*Your assignment*
Reproduce word for word the part of the passage about dreams below that begins at the words "For the rest" and stops after "virtual and cloud-based…)".

*Reading passage*
┌────────
In January 1999, I woke up from a dream that wasn’t typical for me. I’m not going to recount the entire dream, but at the end, I lifted my gaze from my empty hand to what had been a tree-lined campus to my left, only to find that the buildings and trees had disappeared. In their placed was a desert made up of a sandstone maze about two feet high, stretching as far as I could see. When I woke up, I felt different. Restless. I understood instinctively that something inside me was changing.
For the rest of the month, I continuing to have recurring thematic elements – especially the sandstone maze – in my dreams. They were more lucid than usual, and even without any specific mention of my personal PTSD traumas, it was like those dreams were putting to bed some of the old baggage my brain had held onto. It felt like my brain was literally shifting around and reorganizing, the way a computer does when defragging. (Does defragging even happen anymore? So much of modern-day hard drives are virtual and cloud-based…)
Years later, I learned from the boys’ pediatrician that toddlers and children often go through periods of nightmares right before they make large developmental leaps. The leaps weren’t necessarily emotional or intellectual – they could be as simple as learning to walk or talk or use the toilet. Or they could be intellectual – right before something clicks, and they learn to read, for example – or emotional – common going into puberty. When I learned this, I thought back to those dreams from January 1999, the ones that felt Significant with a capital S, and the way my mental health went through a huge shift at that time. It was the first time I could remember going through a period of Significant dreams, but not the last.
└────────
*Data segment*
┌────────
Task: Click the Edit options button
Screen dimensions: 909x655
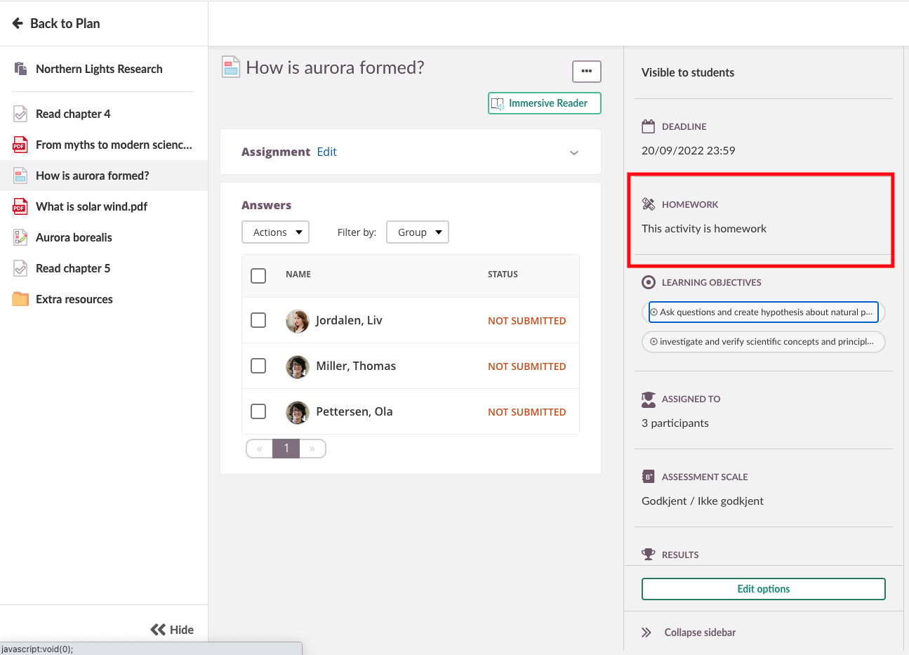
└────────
*Response*
For the rest of the month, I continuing to have recurring thematic elements – especially the sandstone maze – in my dreams. They were more lucid than usual, and even without any specific mention of my personal PTSD traumas, it was like those dreams were putting to bed some of the old baggage my brain had held onto. It felt like my brain was literally shifting around and reorganizing, the way a computer does when defragging. (Does defragging even happen anymore? So much of modern-day hard drives are virtual and cloud-based…)